EXERCISE OBJECTIVE - Line by line, transcribe the material shown below exactly.

MATERIAL TO PROCESS -
========================
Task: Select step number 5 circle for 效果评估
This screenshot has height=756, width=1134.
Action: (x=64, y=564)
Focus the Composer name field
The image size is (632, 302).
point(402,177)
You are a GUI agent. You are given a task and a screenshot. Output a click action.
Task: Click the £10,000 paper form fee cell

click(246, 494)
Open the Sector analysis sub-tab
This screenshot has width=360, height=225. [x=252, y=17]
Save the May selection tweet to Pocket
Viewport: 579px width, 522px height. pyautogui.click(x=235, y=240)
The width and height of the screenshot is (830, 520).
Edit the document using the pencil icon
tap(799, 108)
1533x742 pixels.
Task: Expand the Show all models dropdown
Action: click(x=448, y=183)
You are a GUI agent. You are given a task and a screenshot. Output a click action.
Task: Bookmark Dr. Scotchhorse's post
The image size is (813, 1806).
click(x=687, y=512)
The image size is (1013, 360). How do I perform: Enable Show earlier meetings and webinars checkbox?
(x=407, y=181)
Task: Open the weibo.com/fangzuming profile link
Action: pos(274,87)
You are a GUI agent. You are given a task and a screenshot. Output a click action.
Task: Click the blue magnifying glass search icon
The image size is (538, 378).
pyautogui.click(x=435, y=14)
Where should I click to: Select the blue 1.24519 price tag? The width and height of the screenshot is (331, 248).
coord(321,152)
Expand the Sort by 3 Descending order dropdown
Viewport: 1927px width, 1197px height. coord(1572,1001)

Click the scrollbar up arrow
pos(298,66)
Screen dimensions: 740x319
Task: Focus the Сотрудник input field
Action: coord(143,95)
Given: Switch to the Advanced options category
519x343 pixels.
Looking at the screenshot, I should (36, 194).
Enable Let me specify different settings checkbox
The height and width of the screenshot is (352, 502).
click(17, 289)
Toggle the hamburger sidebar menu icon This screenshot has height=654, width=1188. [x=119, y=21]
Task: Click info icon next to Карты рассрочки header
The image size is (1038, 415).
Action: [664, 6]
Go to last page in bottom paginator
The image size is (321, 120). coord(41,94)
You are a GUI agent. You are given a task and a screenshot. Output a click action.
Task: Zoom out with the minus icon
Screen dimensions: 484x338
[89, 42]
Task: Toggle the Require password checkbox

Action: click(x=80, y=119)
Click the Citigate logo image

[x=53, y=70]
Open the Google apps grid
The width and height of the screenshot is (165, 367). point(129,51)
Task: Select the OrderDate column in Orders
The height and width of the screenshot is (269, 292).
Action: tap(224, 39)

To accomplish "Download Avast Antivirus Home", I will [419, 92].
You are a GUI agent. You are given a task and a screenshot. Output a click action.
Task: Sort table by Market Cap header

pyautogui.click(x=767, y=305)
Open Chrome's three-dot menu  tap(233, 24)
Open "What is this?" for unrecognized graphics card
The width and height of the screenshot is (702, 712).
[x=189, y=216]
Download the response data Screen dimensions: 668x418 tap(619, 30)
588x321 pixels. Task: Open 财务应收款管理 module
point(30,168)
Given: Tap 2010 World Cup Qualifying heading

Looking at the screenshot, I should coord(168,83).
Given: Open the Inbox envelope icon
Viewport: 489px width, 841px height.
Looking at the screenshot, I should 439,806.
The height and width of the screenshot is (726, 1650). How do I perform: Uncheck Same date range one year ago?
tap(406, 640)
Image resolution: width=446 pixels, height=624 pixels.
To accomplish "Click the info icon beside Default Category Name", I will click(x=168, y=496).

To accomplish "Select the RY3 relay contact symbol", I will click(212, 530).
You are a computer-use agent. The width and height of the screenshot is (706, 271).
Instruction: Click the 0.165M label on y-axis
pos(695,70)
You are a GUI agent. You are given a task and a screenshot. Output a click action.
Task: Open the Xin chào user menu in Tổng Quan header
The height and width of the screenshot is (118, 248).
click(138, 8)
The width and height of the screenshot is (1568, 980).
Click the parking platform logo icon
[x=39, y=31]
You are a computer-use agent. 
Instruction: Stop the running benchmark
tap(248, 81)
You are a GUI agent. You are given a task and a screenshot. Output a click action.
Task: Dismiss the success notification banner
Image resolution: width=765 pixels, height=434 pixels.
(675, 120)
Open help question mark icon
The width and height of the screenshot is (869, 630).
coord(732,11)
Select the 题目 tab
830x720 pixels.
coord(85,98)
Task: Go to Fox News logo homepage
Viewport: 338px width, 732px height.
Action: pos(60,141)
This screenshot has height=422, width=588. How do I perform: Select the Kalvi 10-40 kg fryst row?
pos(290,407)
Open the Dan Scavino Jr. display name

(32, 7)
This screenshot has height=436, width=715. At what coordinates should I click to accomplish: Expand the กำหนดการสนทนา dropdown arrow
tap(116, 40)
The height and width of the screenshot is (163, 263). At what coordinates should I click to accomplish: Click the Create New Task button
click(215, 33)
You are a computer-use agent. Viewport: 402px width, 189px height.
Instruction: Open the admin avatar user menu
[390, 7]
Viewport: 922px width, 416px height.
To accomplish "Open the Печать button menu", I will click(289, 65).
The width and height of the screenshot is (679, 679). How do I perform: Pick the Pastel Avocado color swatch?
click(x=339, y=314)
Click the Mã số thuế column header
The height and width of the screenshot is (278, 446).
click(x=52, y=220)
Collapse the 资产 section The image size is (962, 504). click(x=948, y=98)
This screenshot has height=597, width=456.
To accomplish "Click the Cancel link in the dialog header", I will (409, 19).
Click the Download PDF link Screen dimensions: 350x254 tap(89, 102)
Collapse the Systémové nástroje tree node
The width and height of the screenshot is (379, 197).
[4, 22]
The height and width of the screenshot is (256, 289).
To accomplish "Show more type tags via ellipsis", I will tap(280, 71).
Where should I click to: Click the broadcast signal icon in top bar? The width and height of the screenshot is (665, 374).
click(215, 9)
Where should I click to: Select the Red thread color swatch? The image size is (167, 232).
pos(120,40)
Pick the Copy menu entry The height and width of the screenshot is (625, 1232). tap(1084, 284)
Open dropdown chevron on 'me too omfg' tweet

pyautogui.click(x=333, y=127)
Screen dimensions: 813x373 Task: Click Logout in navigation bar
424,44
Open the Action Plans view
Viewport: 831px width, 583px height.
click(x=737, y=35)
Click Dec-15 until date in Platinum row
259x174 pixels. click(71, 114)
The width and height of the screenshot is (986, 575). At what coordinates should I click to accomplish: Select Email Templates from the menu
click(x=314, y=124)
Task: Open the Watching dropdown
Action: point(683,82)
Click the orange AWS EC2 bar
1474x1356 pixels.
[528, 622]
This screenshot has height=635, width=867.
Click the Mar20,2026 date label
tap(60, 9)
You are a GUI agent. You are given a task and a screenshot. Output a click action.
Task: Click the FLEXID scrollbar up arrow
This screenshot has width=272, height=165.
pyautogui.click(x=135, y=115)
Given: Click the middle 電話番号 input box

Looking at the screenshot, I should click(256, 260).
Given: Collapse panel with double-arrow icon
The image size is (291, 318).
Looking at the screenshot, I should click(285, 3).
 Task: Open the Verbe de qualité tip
========================
ANSWER SECTION -
Task: Select step number 5 circle for 效果评估
This screenshot has height=756, width=1134.
Action: (x=64, y=564)
Focus the Composer name field
The image size is (632, 302).
point(402,177)
You are a GUI agent. You are given a task and a screenshot. Output a click action.
Task: Click the £10,000 paper form fee cell

click(246, 494)
Open the Sector analysis sub-tab
This screenshot has width=360, height=225. [x=252, y=17]
Save the May selection tweet to Pocket
Viewport: 579px width, 522px height. pyautogui.click(x=235, y=240)
The width and height of the screenshot is (830, 520).
Edit the document using the pencil icon
tap(799, 108)
1533x742 pixels.
Task: Expand the Show all models dropdown
Action: click(x=448, y=183)
You are a GUI agent. You are given a task and a screenshot. Output a click action.
Task: Bookmark Dr. Scotchhorse's post
The image size is (813, 1806).
click(x=687, y=512)
The image size is (1013, 360). How do I perform: Enable Show earlier meetings and webinars checkbox?
(x=407, y=181)
Task: Open the weibo.com/fangzuming profile link
Action: pos(274,87)
You are a GUI agent. You are given a task and a screenshot. Output a click action.
Task: Click the blue magnifying glass search icon
The image size is (538, 378).
pyautogui.click(x=435, y=14)
Where should I click to: Select the blue 1.24519 price tag? The width and height of the screenshot is (331, 248).
coord(321,152)
Expand the Sort by 3 Descending order dropdown
Viewport: 1927px width, 1197px height. coord(1572,1001)

Click the scrollbar up arrow
pos(298,66)
Screen dimensions: 740x319
Task: Focus the Сотрудник input field
Action: coord(143,95)
Given: Switch to the Advanced options category
519x343 pixels.
Looking at the screenshot, I should (36, 194).
Enable Let me specify different settings checkbox
The height and width of the screenshot is (352, 502).
click(17, 289)
Toggle the hamburger sidebar menu icon This screenshot has height=654, width=1188. [x=119, y=21]
Task: Click info icon next to Карты рассрочки header
The image size is (1038, 415).
Action: [664, 6]
Go to last page in bottom paginator
The image size is (321, 120). coord(41,94)
You are a GUI agent. You are given a task and a screenshot. Output a click action.
Task: Zoom out with the minus icon
Screen dimensions: 484x338
[89, 42]
Task: Toggle the Require password checkbox

Action: click(x=80, y=119)
Click the Citigate logo image

[x=53, y=70]
Open the Google apps grid
The width and height of the screenshot is (165, 367). point(129,51)
Task: Select the OrderDate column in Orders
The height and width of the screenshot is (269, 292).
Action: tap(224, 39)

To accomplish "Download Avast Antivirus Home", I will [419, 92].
You are a GUI agent. You are given a task and a screenshot. Output a click action.
Task: Sort table by Market Cap header

pyautogui.click(x=767, y=305)
Open Chrome's three-dot menu  tap(233, 24)
Open "What is this?" for unrecognized graphics card
The width and height of the screenshot is (702, 712).
[x=189, y=216]
Download the response data Screen dimensions: 668x418 tap(619, 30)
588x321 pixels. Task: Open 财务应收款管理 module
point(30,168)
Given: Tap 2010 World Cup Qualifying heading

Looking at the screenshot, I should coord(168,83).
Given: Open the Inbox envelope icon
Viewport: 489px width, 841px height.
Looking at the screenshot, I should 439,806.
The height and width of the screenshot is (726, 1650). How do I perform: Uncheck Same date range one year ago?
tap(406, 640)
Image resolution: width=446 pixels, height=624 pixels.
To accomplish "Click the info icon beside Default Category Name", I will click(x=168, y=496).

To accomplish "Select the RY3 relay contact symbol", I will click(212, 530).
You are a computer-use agent. The width and height of the screenshot is (706, 271).
Instruction: Click the 0.165M label on y-axis
pos(695,70)
You are a GUI agent. You are given a task and a screenshot. Output a click action.
Task: Open the Xin chào user menu in Tổng Quan header
The height and width of the screenshot is (118, 248).
click(138, 8)
The width and height of the screenshot is (1568, 980).
Click the parking platform logo icon
[x=39, y=31]
You are a computer-use agent. 
Instruction: Stop the running benchmark
tap(248, 81)
You are a GUI agent. You are given a task and a screenshot. Output a click action.
Task: Dismiss the success notification banner
Image resolution: width=765 pixels, height=434 pixels.
(675, 120)
Open help question mark icon
The width and height of the screenshot is (869, 630).
coord(732,11)
Select the 题目 tab
830x720 pixels.
coord(85,98)
Task: Go to Fox News logo homepage
Viewport: 338px width, 732px height.
Action: pos(60,141)
This screenshot has height=422, width=588. How do I perform: Select the Kalvi 10-40 kg fryst row?
pos(290,407)
Open the Dan Scavino Jr. display name

(32, 7)
This screenshot has height=436, width=715. At what coordinates should I click to accomplish: Expand the กำหนดการสนทนา dropdown arrow
tap(116, 40)
The height and width of the screenshot is (163, 263). At what coordinates should I click to accomplish: Click the Create New Task button
click(215, 33)
You are a computer-use agent. Viewport: 402px width, 189px height.
Instruction: Open the admin avatar user menu
[390, 7]
Viewport: 922px width, 416px height.
To accomplish "Open the Печать button menu", I will click(289, 65).
The width and height of the screenshot is (679, 679). How do I perform: Pick the Pastel Avocado color swatch?
click(x=339, y=314)
Click the Mã số thuế column header
The height and width of the screenshot is (278, 446).
click(x=52, y=220)
Collapse the 资产 section The image size is (962, 504). click(x=948, y=98)
This screenshot has height=597, width=456.
To accomplish "Click the Cancel link in the dialog header", I will (409, 19).
Click the Download PDF link Screen dimensions: 350x254 tap(89, 102)
Collapse the Systémové nástroje tree node
The width and height of the screenshot is (379, 197).
[4, 22]
The height and width of the screenshot is (256, 289).
To accomplish "Show more type tags via ellipsis", I will tap(280, 71).
Where should I click to: Click the broadcast signal icon in top bar? The width and height of the screenshot is (665, 374).
click(215, 9)
Where should I click to: Select the Red thread color swatch? The image size is (167, 232).
pos(120,40)
Pick the Copy menu entry The height and width of the screenshot is (625, 1232). tap(1084, 284)
Open dropdown chevron on 'me too omfg' tweet

pyautogui.click(x=333, y=127)
Screen dimensions: 813x373 Task: Click Logout in navigation bar
424,44
Open the Action Plans view
Viewport: 831px width, 583px height.
click(x=737, y=35)
Click Dec-15 until date in Platinum row
259x174 pixels. click(71, 114)
The width and height of the screenshot is (986, 575). At what coordinates should I click to accomplish: Select Email Templates from the menu
click(x=314, y=124)
Task: Open the Watching dropdown
Action: point(683,82)
Click the orange AWS EC2 bar
1474x1356 pixels.
[528, 622]
This screenshot has height=635, width=867.
Click the Mar20,2026 date label
tap(60, 9)
You are a GUI agent. You are given a task and a screenshot. Output a click action.
Task: Click the FLEXID scrollbar up arrow
This screenshot has width=272, height=165.
pyautogui.click(x=135, y=115)
Given: Click the middle 電話番号 input box

Looking at the screenshot, I should click(256, 260).
Given: Collapse panel with double-arrow icon
The image size is (291, 318).
Looking at the screenshot, I should click(285, 3).
 Task: Open the Verbe de qualité tip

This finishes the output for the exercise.